As Congress and the White House race to hammer out a budget for the fiscal year that starts in two weeks (and avoid a government shutdown) it’s imperative they shave spending and rein in deficits (for real).
How dangerous is the current nut?
Consider: Experts saw the hole as outrageously reckless at $500 billion in 2015, during the Obama days; it’s now four times that amount, less than a decade later.
Deficits over the past half-century have averaged 3.3% of Gross Domestic Product, the Congressional Budget Office reports; this year’s $2 trillion in IOUs is more than twice that, at 7.6%, up from 5.2% last year — and higher than at any time since World War II, save during the COVID shutdown and the 2008 financial collapse.
Interest payments are up 30% from 2022 just over the first 11 months of the year.
At a whopping $644 billion, they’re nearly as much as spending for national defense, $692 billion.
The mind-blowing numbers clearly prove the spring debt-ceiling fight was a sad joke.
Back then, Biden wanted to raise the limit (if not scrap it altogether) with no spending cuts at all, even though his unfunded outlays would drive up the deficit further.

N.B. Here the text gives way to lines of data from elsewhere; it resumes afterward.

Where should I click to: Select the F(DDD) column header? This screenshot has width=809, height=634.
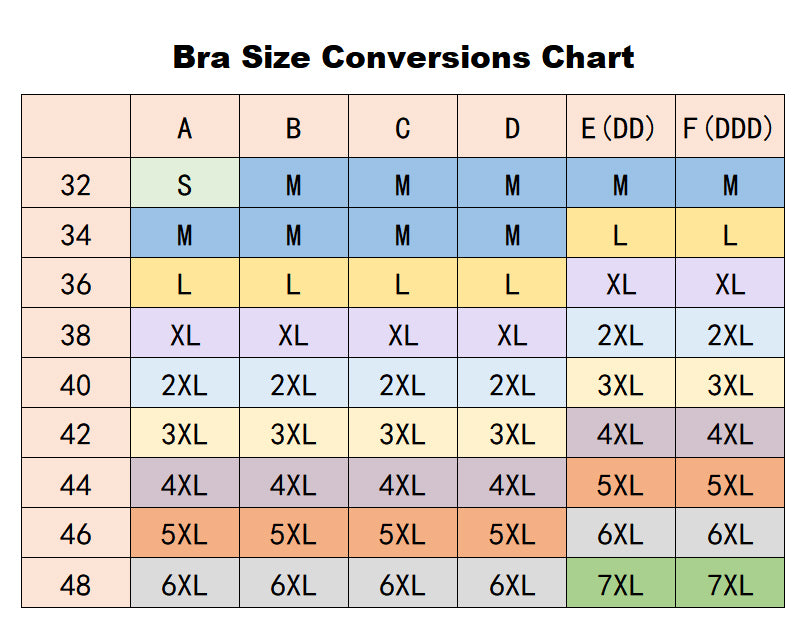[x=729, y=128]
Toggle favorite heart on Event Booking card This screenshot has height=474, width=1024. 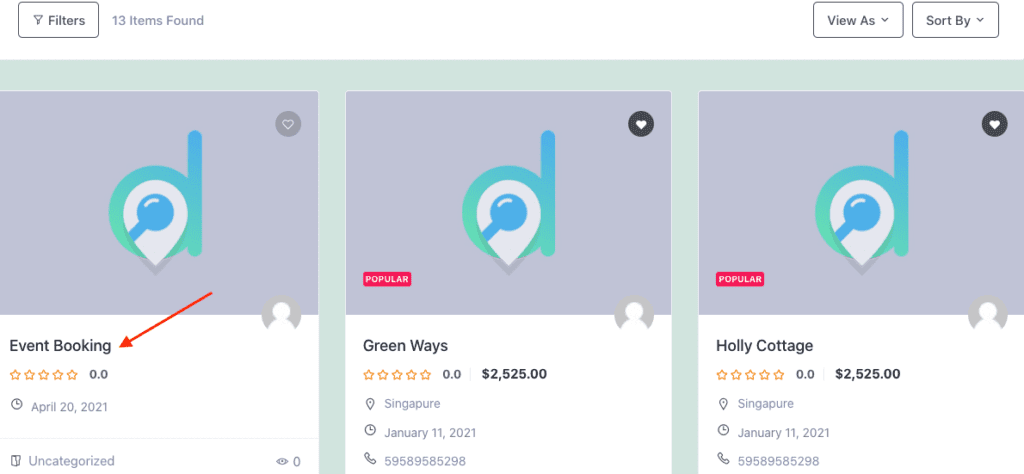point(288,124)
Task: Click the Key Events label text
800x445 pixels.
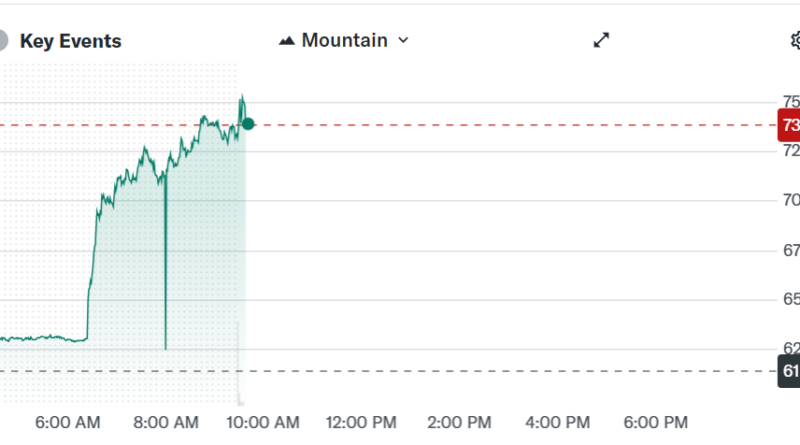Action: (71, 41)
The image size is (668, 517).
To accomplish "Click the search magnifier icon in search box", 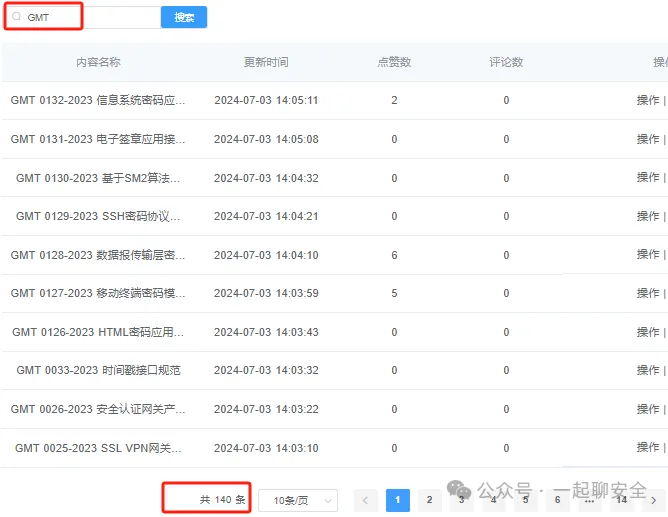I will pyautogui.click(x=16, y=17).
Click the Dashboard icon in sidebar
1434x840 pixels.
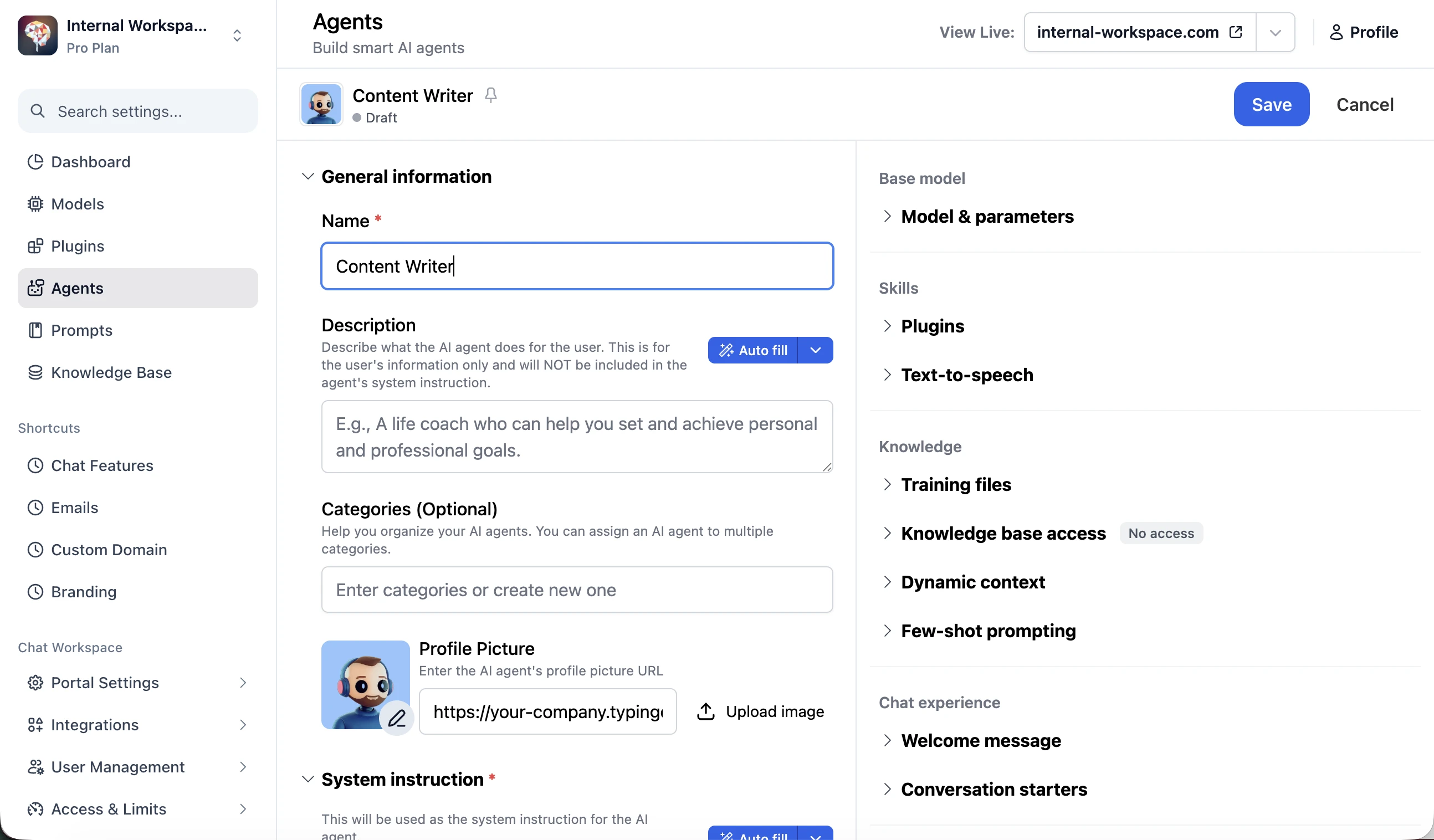tap(35, 162)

His idea was to hike taxes.
But that would’ve only slowed the economy, hurting all Americans.
Republicans got him to agree to modest spending-growth restraint next year, but it’ll do little to bring the runaway deficit under control.
There’s no question that spending is the problem: Outlays are up 16% from last year, per the Committee for a Responsible Federal Budget.
Yet the trillions Biden and fellow Democrats added since he took office not only swelled the red ink; they also enflamed inflation.
That forced Uncle Sam (like everyone else) to cough up more for what it purchases — including Medicaid, Medicare, and Social Security.
And obliged the Federal Reserve to goose interest rates, making government borrowing more expensive, too.
Biden’s boast about cutting the deficit was always an ugly lie: He seeks to take credit for a previously scheduled drop from unprecedented pandemic borrowing.
Yet the truth is becoming painfully clear: His monster deficits are simply not sustainable.
Pray that next year’s budget is the first of many to seriously curb spending and truly get America’s debt nightmare under control.